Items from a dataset
☆ ☆ ☆ ☆ ☆

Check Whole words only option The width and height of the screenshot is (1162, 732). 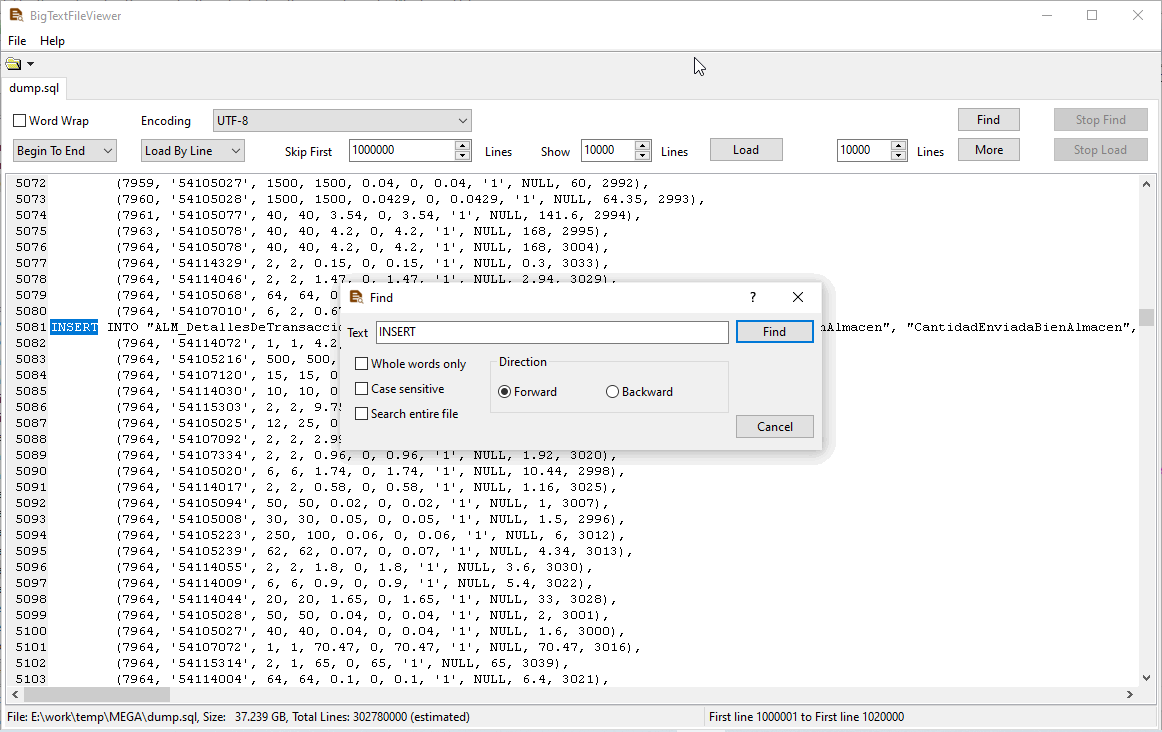click(362, 364)
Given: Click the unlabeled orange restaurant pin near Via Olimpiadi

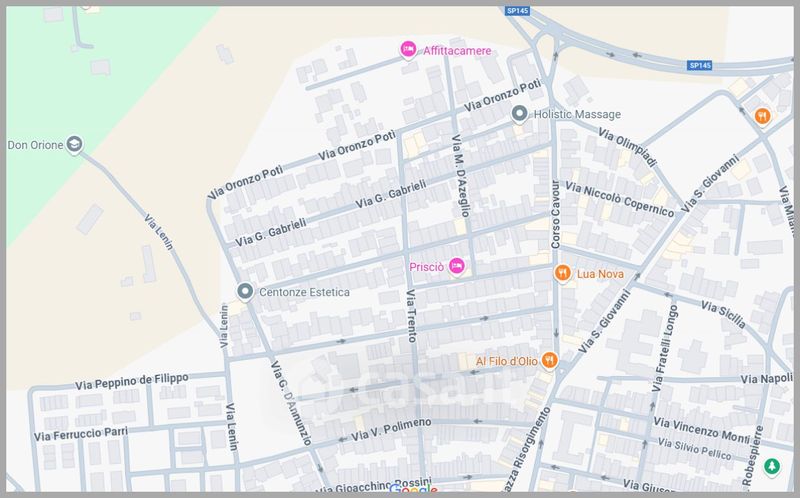Looking at the screenshot, I should [762, 116].
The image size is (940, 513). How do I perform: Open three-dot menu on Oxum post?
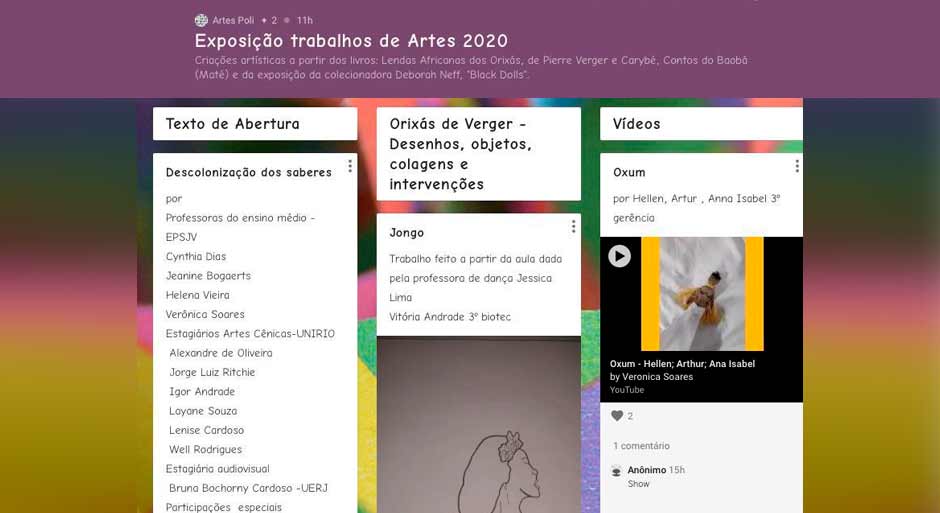point(797,166)
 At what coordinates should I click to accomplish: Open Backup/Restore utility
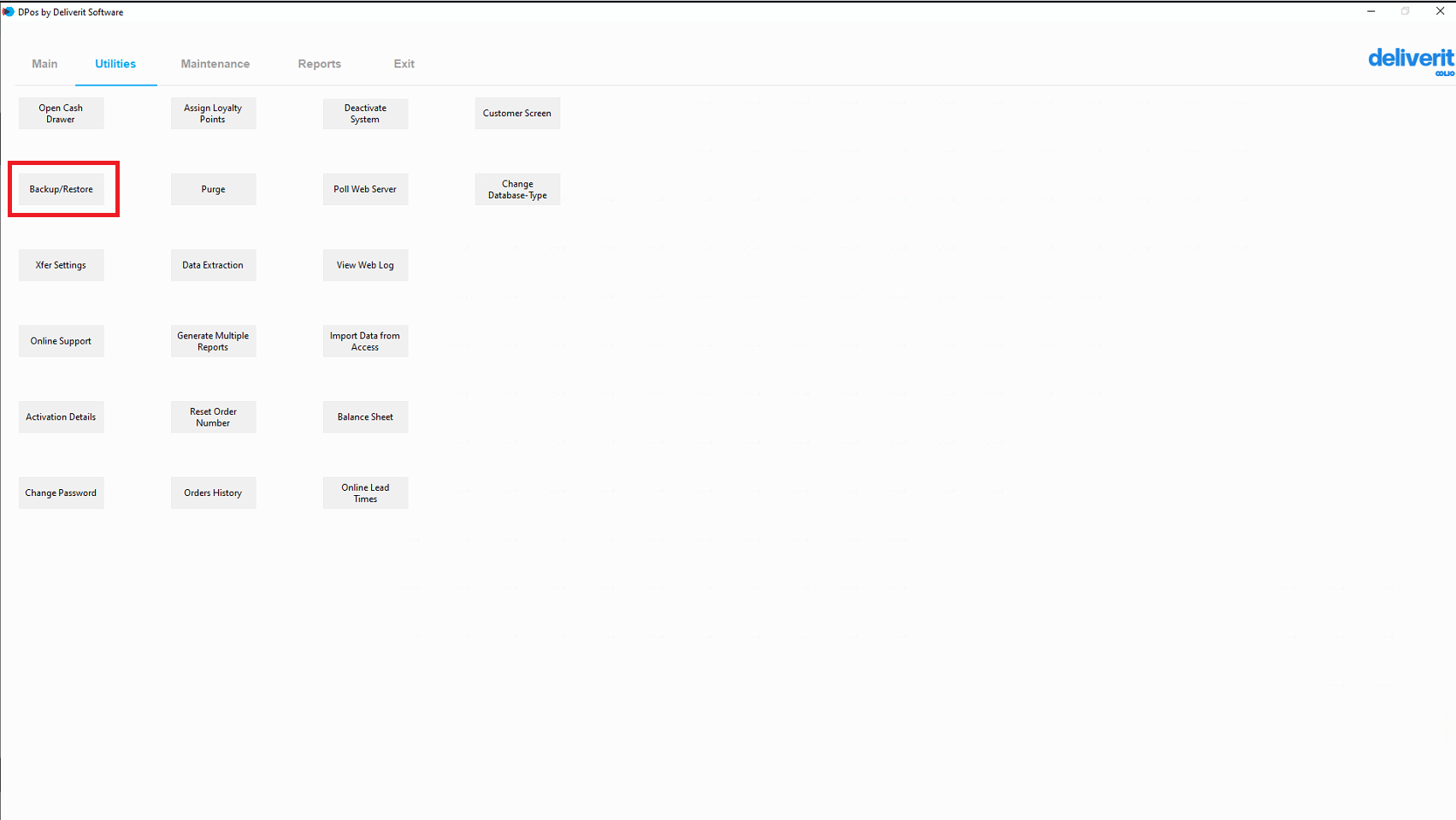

☆ ☆ ☆ ☆ ☆

TASK BRIEF: In the data above, the line containing "The image size" and all lines after it are to be reproduced exactly, leaving out the pictures.

ANSWER BOX:
The image size is (940, 513). How do I perform: Open three-dot menu on Oxum post?
point(797,166)
 At what coordinates should I click to accomplish: Open Backup/Restore utility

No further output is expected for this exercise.